Objectives.
**A.** In the biography of Jacobus S. Bruyn, who preceded him as a member of the New York State Senate for the Middle District?
**B.** Carry on the biography of Jacobus S. Bruyn from the point where it stops.

Selected excerpt.
___

Member of the New York State Senate for the Middle District
- In office July 1, 1800 – June 30, 1805
- Preceded by: John Addison
- Succeeded by: James G. Graham

Member of the New York State Assembly for Ulster County
- In office July 1, 1797 – June 30, 1799
- Preceded by: Johannes Bruyn
- Succeeded by: Johannes Bruyn

Personal details
- Born: April 7, 1749 Shawangunk, New York
- Died: May 25, 1823 (aged 74) Wawarsing, New York
- Party: Democratic-Republican
- Spouse: Jenneke DeWitt ​ ​(before 1823)​
- Relations: Severyn Tenhout Bruyn (brother) Johannes Bruyn (brother) Cornelius Bruyn (brother) Charles DeWitt Bruyn (nephew)
- Children: Andrew DeWitt Bruyn
- Parent(s): Jacobus Bruyn Jane Graham Pruyn

= Jacobus S. Bruyn =

American politician

Jacobus Severyn Bruyn (April 7, 1749 – May 25, 1823) was an American politician from Ulster County, New York.

==Early life==
Bruyn was born on April 7, 1749, in Shawangunk, New York. He was a son of Jacobus Bruyn and Jane (née Graham) Pruyn (d. 1764). Among his siblings was elder sister Gertruyd Bruyn (the wife of Cornelius DuBois), twin brother Severyn Tenhout Bruyn (also a New York Assemblymen), brother Johannes Bruyn (also a New York Assemblymen and member of New York State Senate; married Margaret DeWitt, a daughter of Col. Charles DeWitt and Blandina DuBois; father of Charles DeWitt Bruyn), sister Mary Bruyn (wife of Nicholas Hardenberg), and brother Cornelius Bruyn (also a New York Assemblymen).

___

Provided material.
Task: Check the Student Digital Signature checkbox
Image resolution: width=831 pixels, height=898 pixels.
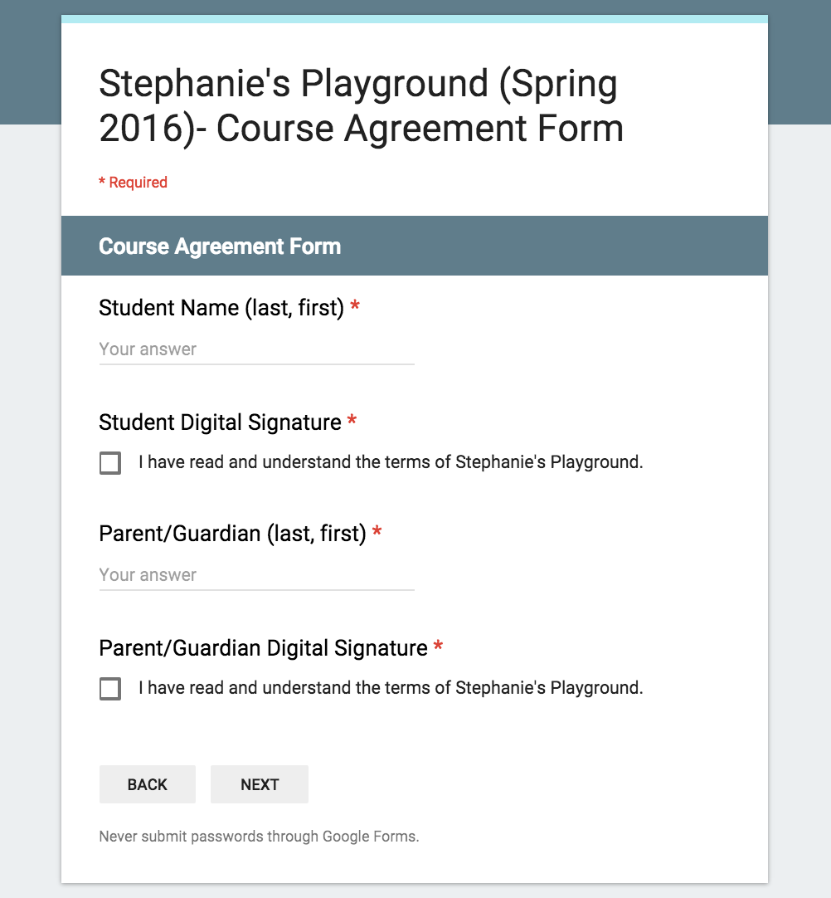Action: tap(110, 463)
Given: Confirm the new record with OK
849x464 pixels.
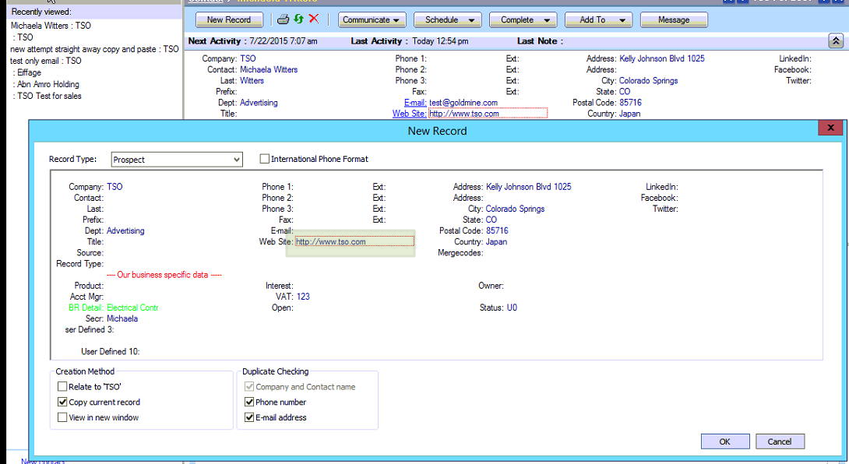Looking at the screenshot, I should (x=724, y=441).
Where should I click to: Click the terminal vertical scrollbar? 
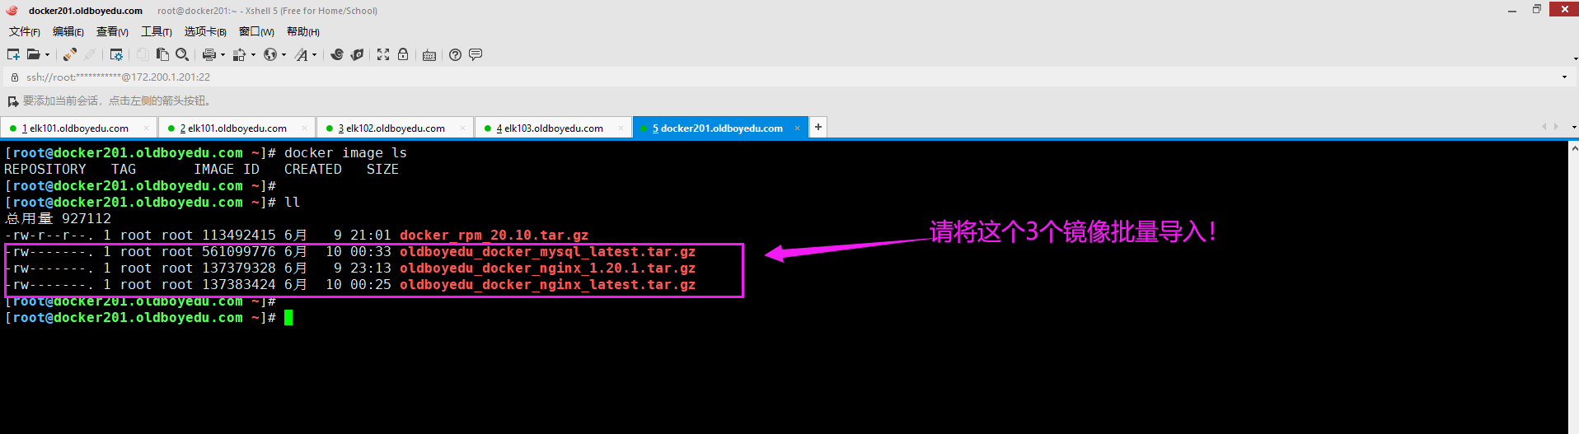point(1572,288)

___

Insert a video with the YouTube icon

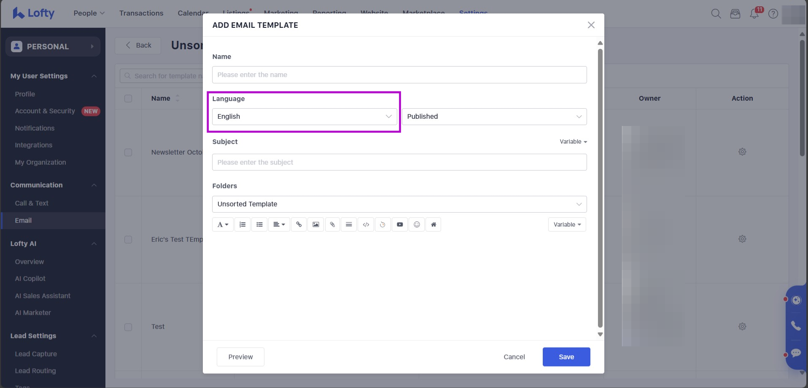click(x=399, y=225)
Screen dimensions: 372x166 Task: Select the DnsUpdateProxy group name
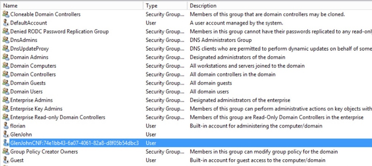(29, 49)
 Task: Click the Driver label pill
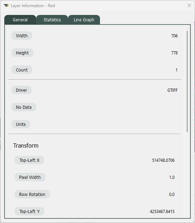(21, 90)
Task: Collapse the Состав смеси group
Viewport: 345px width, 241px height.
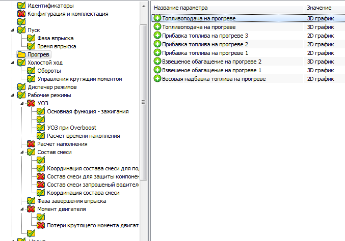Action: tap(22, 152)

___

The results.
**A.** John Addison

**B.**
==Career==
In April 1797, Bruyn was elected to succeed his brother Johannes as a Democratic-Republican New York Assemblymen from Ulster County in the 21st and 22nd New York State Legislatures from July 1, 1797, until June 30, 1799. After two years, he was succeeded by the same brother he had replaced. In 1800, he was elected to a one-year term in the New York State Senate to fill the vacancy left by John Addison for the 24th New York State Legislature. His seat was one of the 12 representing the Middle District which then consisted of Dutchess, Orange, Ulster, Columbia, Delaware, Rockland and Greene counties. In April 1801, Bruyn was reelected to a four-year term, serving in the 25th, 26th, 27th and 28th New York State Legislatures until June 30, 1805.

==Personal life==
Bruyn was married to Jenneke DeWitt (1755–1823), a daughter of Andries J. DeWitt and Blandina Elmendorf (née Ten Eyck) DeWitt. Jenneke was a niece of Col. Charles DeWitt and a first cousin of Margaret DeWitt (the wife of Jacobus' brother Johannes). Together, they were the parents of:

- Blandina Bruyn (1776–1841), who married John I. Hardenburg, a son of Johannes Gerardus Hardenburg, of the Hardenbergh patent.
- Jane Bruyn (1778–1818), who died unmarried.
- Jacobus Bruyn (b. 1780)
- Mary Bruyn (b. 1783)
- Ann Bruyn (b. 1785)
- Maria Bruyn (b. 1788)
- Andris "Andrew" DeWitt Bruyn (1790–1838), a New York Assemblymen in 1818; president of the Ithaca in 1822, and a U.S. Representative from New York for the 22nd District from 1837 to 1838.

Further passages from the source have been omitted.